**What needs to be done**: Copy out the rows from the start through the line that contains "click(x=381, y=484)", including both ends, and reproduce them exactly.

======== Dataset rows ========

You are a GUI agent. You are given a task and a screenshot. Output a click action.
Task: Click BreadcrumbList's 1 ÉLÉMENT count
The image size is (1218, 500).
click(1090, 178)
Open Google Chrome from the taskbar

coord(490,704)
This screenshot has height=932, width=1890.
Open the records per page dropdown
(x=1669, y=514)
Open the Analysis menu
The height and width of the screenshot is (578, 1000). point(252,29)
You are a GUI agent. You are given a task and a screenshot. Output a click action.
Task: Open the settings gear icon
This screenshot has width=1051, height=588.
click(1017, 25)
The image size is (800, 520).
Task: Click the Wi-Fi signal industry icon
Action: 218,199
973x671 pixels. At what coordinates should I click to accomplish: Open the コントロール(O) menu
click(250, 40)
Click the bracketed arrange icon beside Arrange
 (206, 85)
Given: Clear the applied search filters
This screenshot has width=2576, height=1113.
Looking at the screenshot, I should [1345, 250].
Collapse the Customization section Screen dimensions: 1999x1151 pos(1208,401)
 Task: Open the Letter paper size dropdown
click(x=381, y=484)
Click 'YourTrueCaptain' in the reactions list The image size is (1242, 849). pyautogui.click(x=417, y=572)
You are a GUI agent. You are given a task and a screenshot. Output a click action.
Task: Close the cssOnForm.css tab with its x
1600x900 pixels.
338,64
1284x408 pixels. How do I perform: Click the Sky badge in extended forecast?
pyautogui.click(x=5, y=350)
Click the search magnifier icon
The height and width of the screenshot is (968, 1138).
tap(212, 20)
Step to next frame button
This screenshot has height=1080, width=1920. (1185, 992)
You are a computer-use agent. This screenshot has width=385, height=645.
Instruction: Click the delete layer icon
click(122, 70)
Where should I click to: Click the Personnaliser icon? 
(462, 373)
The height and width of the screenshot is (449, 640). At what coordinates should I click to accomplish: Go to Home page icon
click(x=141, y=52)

========

**Written reply**:
You are a GUI agent. You are given a task and a screenshot. Output a click action.
Task: Click BreadcrumbList's 1 ÉLÉMENT count
The image size is (1218, 500).
click(1090, 178)
Open Google Chrome from the taskbar

coord(490,704)
This screenshot has height=932, width=1890.
Open the records per page dropdown
(x=1669, y=514)
Open the Analysis menu
The height and width of the screenshot is (578, 1000). point(252,29)
You are a GUI agent. You are given a task and a screenshot. Output a click action.
Task: Open the settings gear icon
This screenshot has width=1051, height=588.
click(1017, 25)
The image size is (800, 520).
Task: Click the Wi-Fi signal industry icon
Action: 218,199
973x671 pixels. At what coordinates should I click to accomplish: Open the コントロール(O) menu
click(250, 40)
Click the bracketed arrange icon beside Arrange
 (206, 85)
Given: Clear the applied search filters
This screenshot has width=2576, height=1113.
Looking at the screenshot, I should [1345, 250].
Collapse the Customization section Screen dimensions: 1999x1151 pos(1208,401)
 Task: Open the Letter paper size dropdown
click(x=381, y=484)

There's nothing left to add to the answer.